Allison Schulnik at Marty Walker Gallery


Yesterday I visited some Dallas art galleries. I was really impressed by the architecture of these spaces. They rivaled the expensive art temples of LA (I’m thinking of galleries like Acme or the new Roberts & Tilton), with their white floors, vaulted ceilings, and grand foyers/front desks. For me, the art took a back seat to the spaces this time around, except for a stop-animation video by Allison Schulnik at Marty Walker Gallery. (The video can be viewed at these links.)

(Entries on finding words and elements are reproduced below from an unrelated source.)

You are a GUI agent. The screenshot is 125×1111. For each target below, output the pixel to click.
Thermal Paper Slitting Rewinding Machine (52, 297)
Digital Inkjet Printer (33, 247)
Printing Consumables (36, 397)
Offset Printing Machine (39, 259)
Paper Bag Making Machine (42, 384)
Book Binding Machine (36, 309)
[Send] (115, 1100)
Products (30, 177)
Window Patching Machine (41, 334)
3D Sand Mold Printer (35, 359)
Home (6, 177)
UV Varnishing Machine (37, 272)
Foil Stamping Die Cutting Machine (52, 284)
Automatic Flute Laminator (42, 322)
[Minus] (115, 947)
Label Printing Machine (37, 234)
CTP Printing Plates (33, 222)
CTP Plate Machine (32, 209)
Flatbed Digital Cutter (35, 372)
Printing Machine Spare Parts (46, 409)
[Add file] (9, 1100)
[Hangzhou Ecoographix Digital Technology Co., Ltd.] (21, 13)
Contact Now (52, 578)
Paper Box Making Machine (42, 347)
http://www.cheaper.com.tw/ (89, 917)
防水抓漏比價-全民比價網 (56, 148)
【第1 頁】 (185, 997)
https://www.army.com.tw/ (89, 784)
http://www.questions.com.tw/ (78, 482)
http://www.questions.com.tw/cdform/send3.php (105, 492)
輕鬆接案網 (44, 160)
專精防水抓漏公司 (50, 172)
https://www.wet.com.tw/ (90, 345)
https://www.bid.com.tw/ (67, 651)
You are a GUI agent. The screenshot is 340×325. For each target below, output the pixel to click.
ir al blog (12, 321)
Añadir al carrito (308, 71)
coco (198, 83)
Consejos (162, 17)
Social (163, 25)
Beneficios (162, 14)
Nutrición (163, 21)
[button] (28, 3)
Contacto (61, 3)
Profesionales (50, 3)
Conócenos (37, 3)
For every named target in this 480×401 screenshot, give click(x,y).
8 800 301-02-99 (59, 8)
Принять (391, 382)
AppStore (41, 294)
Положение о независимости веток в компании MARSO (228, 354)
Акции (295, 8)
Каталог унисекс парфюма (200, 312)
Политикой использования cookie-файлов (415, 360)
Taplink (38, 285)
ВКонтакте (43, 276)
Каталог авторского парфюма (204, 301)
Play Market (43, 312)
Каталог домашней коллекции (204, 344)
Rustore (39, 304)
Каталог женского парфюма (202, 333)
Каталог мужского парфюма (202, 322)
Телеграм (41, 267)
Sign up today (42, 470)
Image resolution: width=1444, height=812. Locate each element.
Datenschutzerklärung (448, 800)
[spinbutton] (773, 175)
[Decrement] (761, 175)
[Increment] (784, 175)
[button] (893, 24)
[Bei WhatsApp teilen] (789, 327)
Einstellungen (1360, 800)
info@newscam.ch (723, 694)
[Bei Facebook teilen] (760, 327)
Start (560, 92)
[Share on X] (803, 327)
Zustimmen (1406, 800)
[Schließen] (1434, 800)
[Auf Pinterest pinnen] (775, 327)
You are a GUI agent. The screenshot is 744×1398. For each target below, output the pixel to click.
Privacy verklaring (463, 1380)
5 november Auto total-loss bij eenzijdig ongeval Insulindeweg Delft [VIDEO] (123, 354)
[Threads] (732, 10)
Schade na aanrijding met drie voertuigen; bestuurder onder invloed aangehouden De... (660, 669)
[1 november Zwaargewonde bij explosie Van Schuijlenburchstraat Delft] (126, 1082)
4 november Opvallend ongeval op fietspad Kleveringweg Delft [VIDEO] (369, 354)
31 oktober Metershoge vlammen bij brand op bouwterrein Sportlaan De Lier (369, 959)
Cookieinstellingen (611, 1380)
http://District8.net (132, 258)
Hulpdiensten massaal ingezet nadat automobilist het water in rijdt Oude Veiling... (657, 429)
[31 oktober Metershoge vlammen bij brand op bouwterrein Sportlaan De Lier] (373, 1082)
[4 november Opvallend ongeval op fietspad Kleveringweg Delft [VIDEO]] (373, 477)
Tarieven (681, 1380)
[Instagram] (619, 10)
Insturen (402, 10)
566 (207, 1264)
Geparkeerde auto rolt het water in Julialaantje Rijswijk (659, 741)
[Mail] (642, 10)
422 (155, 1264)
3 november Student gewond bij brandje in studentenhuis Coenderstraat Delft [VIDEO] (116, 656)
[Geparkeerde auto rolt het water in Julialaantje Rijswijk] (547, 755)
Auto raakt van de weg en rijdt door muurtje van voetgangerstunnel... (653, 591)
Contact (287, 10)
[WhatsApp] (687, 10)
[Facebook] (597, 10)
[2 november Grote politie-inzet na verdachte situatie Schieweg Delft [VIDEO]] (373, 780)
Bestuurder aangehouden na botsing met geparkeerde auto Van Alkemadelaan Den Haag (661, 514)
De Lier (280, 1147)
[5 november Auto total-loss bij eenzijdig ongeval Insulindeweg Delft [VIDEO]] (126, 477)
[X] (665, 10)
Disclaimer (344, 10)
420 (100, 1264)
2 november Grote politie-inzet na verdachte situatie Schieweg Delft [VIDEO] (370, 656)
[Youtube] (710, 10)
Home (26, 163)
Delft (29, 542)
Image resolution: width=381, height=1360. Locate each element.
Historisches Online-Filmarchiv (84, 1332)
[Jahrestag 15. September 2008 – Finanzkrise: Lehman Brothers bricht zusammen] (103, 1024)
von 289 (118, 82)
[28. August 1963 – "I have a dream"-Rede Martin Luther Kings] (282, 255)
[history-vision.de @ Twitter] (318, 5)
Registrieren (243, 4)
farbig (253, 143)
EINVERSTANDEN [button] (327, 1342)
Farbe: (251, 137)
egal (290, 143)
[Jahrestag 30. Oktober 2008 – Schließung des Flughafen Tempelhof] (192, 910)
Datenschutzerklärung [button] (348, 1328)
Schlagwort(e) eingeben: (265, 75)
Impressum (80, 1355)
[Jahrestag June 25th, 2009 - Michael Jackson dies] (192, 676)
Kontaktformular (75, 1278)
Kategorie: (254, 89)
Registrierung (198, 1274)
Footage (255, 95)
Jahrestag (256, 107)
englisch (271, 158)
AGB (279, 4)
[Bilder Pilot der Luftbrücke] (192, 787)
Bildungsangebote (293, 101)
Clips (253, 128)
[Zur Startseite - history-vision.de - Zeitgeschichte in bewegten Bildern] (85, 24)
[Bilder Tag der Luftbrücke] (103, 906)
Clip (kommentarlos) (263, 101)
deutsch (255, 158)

Schulnik is a native Californian living in LA, it turns out, though I don’t think I have encountered her work there before. So, I was happy to find her Hobo Clown on a loop in this Dallas gallery’s project room. I was mesmerized by her characters’ rainbow tears and watched the video several times through as the clowns’ eyes excreted color after swirling color. They seem swamped by the beauty of the world around them, almost sorrowful at their inability to take it all in.

It occurred to me that the clowns’ tears could be a metaphor for my experience as a visual artist observing my surroundings. As my work has become more influenced by place over the past few years, I notice that my eyeballs often feel overwhelmed by the world around them, at the effort of taking in the details (such as when I travelled back to Arkansas in May and was shocked by the green). I want to capture everything around me with my internal camera so that I can accurately reflect a place and my feelings about it in my work. However, that internal camera is never fast enough, and its memory card is filled too quickly, so that I am often left with just fleeting impressions of a color, a pattern, or a shape. The paintings and installations that I make later are highly subjective products of this faulty memory and eye of mine.

So my sympathy went out to the poor raggedy claymation clowns in the video; sometimes I wish my eyes could regurgitate all that extra too.

(Image is a still from Hobo Clown, from the artist's website.)